AUSGANGSTEXT:
-*-

VfGH B2897/96

VfGHB2897/9624.6.1999

Anlaßfallwirkung der Aufhebung der Beitragsordnungen des Wohlfahrtsfonds der Ärztekammer für Wien für 1996 und 1997 und des Ausspruches, daß die Satzung des Wohlfahrtsfonds bis zu ihrer Kundmachung im "Wiener Arzt" 2a/1999 gesetzwidrig war, mit E v 25.06.99, V15/99, V16/99, V22/99.

Normen

B-VG Art144 Abs1 / Anlaßfall
B-VG Art144 Abs1 / Anlaßfall

 

Spruch:

Die Beschwerdeführerin ist durch den angefochtenen Bescheid wegen Anwendung einer gesetzwidrigen Verordnung in ihren Rechten verletzt worden.

Der Bescheid wird aufgehoben.

Der Wohlfahrtsfonds der Ärztekammer für Wien ist schuldig, der Beschwerdeführerin die mit S 18.000,-- bestimmten Prozeßkosten binnen 14 Tagen bei sonstiger Exekution zuhanden ihres Rechtsvertreters zu bezahlen.

Begründung

Entscheidungsgründe:

I. 1. Die Beschwerdeführerin ist als Ärztin Angehörige der Ärztekammer für Wien und nach §6 iVm §4 Abs2 der Satzung des Wohlfahrtsfonds der Ärztekammer für Wien zu diesem Wohlfahrtsfonds beitragspflichtig.

2. Mit Bescheid des Verwaltungsausschusses des Wohlfahrtsfonds der Ärztekammer für Wien wurde der von der Beschwerdeführerin zu zahlende Beitrag zum Wohlfahrtsfonds für das Jahr 1995 festgesetzt. Der gegen diesen Bescheid erhobenen Berufung beim Beschwerdeausschuß des Wohlfahrtsfonds der Ärztekammer für Wien war kein Erfolg beschieden; dieser wies die Berufung mit dem nun angefochtenen Bescheid ab.

3. Gegen diesen Bescheid des Beschwerdeausschusses des Wohlfahrtsfonds richtet sich die vorliegende, auf Art144 B-VG gestützte Beschwerde. In ihr begehrt die Beschwerdeführerin die kostenpflichtige Aufhebung des angefochtenen Bescheides und behauptet, durch diesen in verfassungsgesetzlich gewährleisteten Rechten und wegen Anwendung einer rechtswidrigen generellen Norm in ihren Rechten verletzt worden zu sein.

II. 1. Mit Erkenntnis vom 24. Juni 1999, V15/99, V16/99 und V22/99, hat der Verfassungsgerichtshof die Beitragsordnungen des Wohlfahrtsfonds der Ärztekammer für Wien für die Jahre 1996 und 1997 als gesetzwidrig aufgehoben und ausgesprochen, daß die Satzung dieses Wohlfahrtsfonds, kundgemacht durch Aufnahme und Einarbeitung in eine Loseblattsammlung, bis zum Inkrafttreten ihrer Kundmachung im "Wiener Arzt" 2a/1999 gesetzwidrig war.

-*-

DATEN ZUR AUSWERTUNG:
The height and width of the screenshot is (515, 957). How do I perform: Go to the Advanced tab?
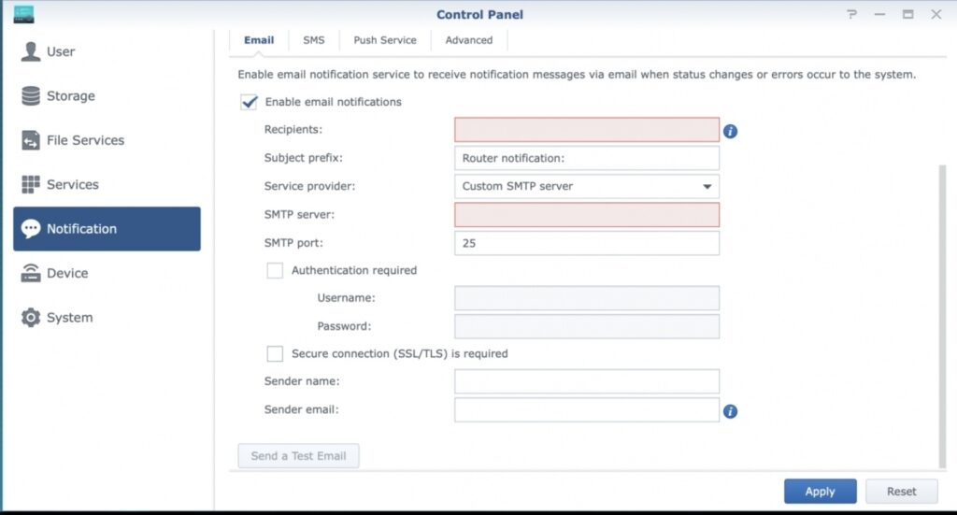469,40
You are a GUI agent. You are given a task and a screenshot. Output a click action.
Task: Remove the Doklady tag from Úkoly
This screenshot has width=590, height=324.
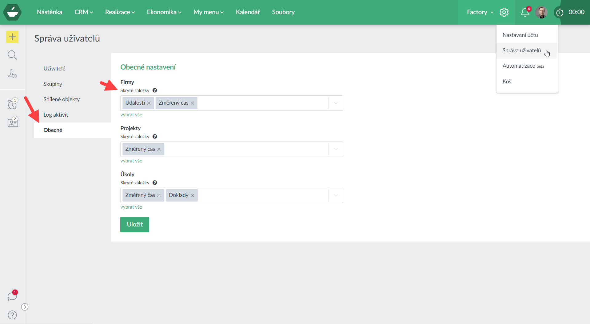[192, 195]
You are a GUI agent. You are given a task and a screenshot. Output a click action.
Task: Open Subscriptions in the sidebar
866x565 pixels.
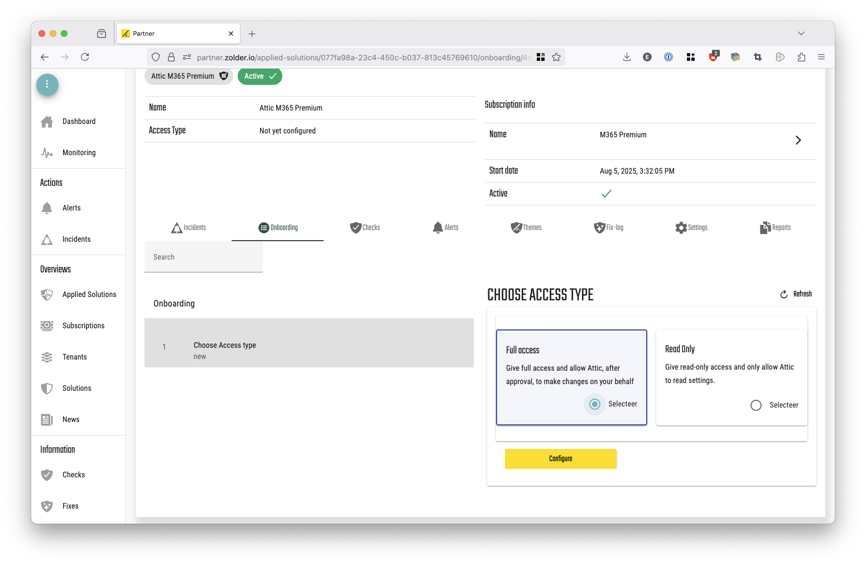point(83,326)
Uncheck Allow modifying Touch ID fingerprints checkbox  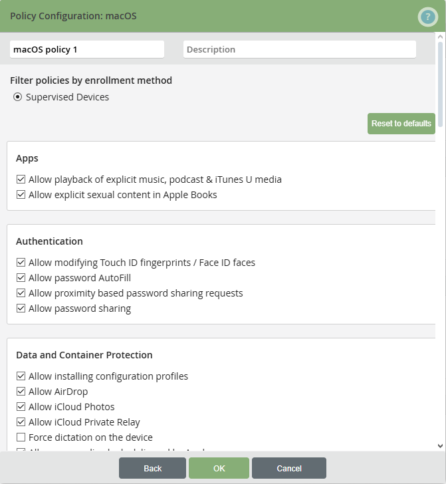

-*-

ARBEITSANWEISUNGEN:
A - Beantworte zur VfGH-Entscheidung diese Fragen:
(i) Welchen Betrag an Prozeßkosten muss der Wohlfahrtsfonds der Beschwerdeführerin zahlen, und innerhalb welcher Frist?
(ii) Für welches Jahr wurde der Beitrag der Beschwerdeführerin zum Wohlfahrtsfonds festgesetzt?
(iii) Auf welchen Artikel des B-VG ist die Beschwerde gestützt?
B - Aktualisiere in der VfGH-Entscheidung den Abschnitt zwischen „VfGH B2897/96“ und „V15/99, V16/99, V22/99.“, einschließlich, und ersetze darin „Beitragsordnungen“ durch „Gebührenordnungen“.
C - Führe die VfGH-Entscheidung im Anschluss an ihren letzten Satz weiter.
Die Zeilen werden für die Bearbeitung nicht gebraucht.

ANTWORTEN JE AUFGABE:
A -
(i) S 18.000,-- binnen 14 Tagen
(ii) 1995
(iii) Art144 B-VG

B -
VfGH B2897/96

VfGHB2897/9624.6.1999

Anlaßfallwirkung der Aufhebung der Gebührenordnungen des Wohlfahrtsfonds der Ärztekammer für Wien für 1996 und 1997 und des Ausspruches, daß die Satzung des Wohlfahrtsfonds bis zu ihrer Kundmachung im "Wiener Arzt" 2a/1999 gesetzwidrig war, mit E v 25.06.99, V15/99, V16/99, V22/99.

C -
2. Gemäß Art139 Abs6 B-VG wirkt die Aufhebung einer Verordnung auf den Anlaßfall zurück. Es ist daher hinsichtlich des Anlaßfalles so vorzugehen, als ob die als gesetzwidrig erkannte Norm bereits zum Zeitpunkt der Verwirklichung des dem Bescheid zugrundeliegenden Tatbestands nicht mehr der Rechtsordnung angehört hätte.

Dem in Art139 Abs6 B-VG genannten Anlaßfall (im engeren Sinn), anläßlich dessen das Verordnungsprüfungsverfahren tatsächlich eingeleitet worden ist, sind jene Beschwerdefälle gleichzuhalten, die zum Zeitpunkt der mündlichen Verhandlung im Verordnungsprüfungsverfahren (bei Unterbleiben einer mündlichen Verhandlung zu Beginn der nichtöffentlichen Beratung) beim Verfassungsgerichtshof bereits anhängig waren (vgl. VfSlg. 10616/1985, 10736/1985, 10954/1986).

Die nichtöffentliche Beratung im Verordnungsprüfungs-verfahren V15/99, V16/99 und V22/99 fand am 11. Juni 1999 statt. Die vorliegende Beschwerde war zum Zeitpunkt der Beratung schon anhängig; der ihr zugrundeliegende Fall ist somit einem Anlaßfall gleichzuhalten.

Die belangte Behörde wendete bei Erlassung des angefochtenen Bescheides die als gesetzwidrig erkannte Satzung des Wohlfahrtsfonds der Ärztekammer für Wien an. Es ist nach Lage des Falles nicht von vornherein ausgeschlossen, daß dadurch die Rechtssphäre der Beschwerdeführerin nachteilig beeinflußt wurde. Die Beschwerdeführerin wurde somit wegen Anwendung einer gesetzwidrigen Verordnung in ihren Rechten verletzt.

Der Bescheid ist daher aufzuheben.

3. Von der Durchführung einer mündlichen Verhandlung wurde gemäß §19 Abs4 Z3 VerfGG abgesehen.

4. Die Kostenentscheidung gründet sich auf §88 VerfGG. In den zugesprochenen Kosten ist Umsatzsteuer in der Höhe von S 3.000,-- enthalten.